While I don't normally heed the words of crazy subway people, it is quite true that Torontonians are rather cold. While I acknowledge that my sample size is small, in the course of my tri-city tour of the summer of 2002--first Toronto ON, then south to Richmond VA, finally to New York City--I was spectacularly impressed by the warmth, friendliness, and genuine interest expressed by almost all of the Americans I met. Toronto may be cold, but that's only because it's the largest city of an English Canada that's noted for a supposed politeness which--I'd argue--is actually a deeply suspicious sort of reserve, fearful of making commitments. (Québec may well be different, but I'm not competent to speak of that incipient nation-state's conditions.) English Canada, far more than the United States, is the adoptive homeland of Max Weber and perfect gesellschaft.

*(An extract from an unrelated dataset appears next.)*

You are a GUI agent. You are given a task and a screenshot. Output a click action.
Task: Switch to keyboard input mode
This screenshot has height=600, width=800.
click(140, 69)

Let's grant that English Canadians and Torontonians can be rude, if not entirely consciously. There's still more than enough kindness to go around. Canada might not be home to the stereotypical patterns of Mediterranean hospitality, with extensive commitments and fierce loyalties, true. The virtue of gesellschaft societies is that they also don't required the exhausting reciprocal commitments of such warm and hospitable cultures. Kindnesses come in small ways, as in the solidarities of busriders on the Dufferin route, or the security guard who let me into the Reference Library after hours to retrieve my dayplanner before the holidays, or the pedestrian I cornered to ask the direction to an intersection of note. Small politenesses are more than enough.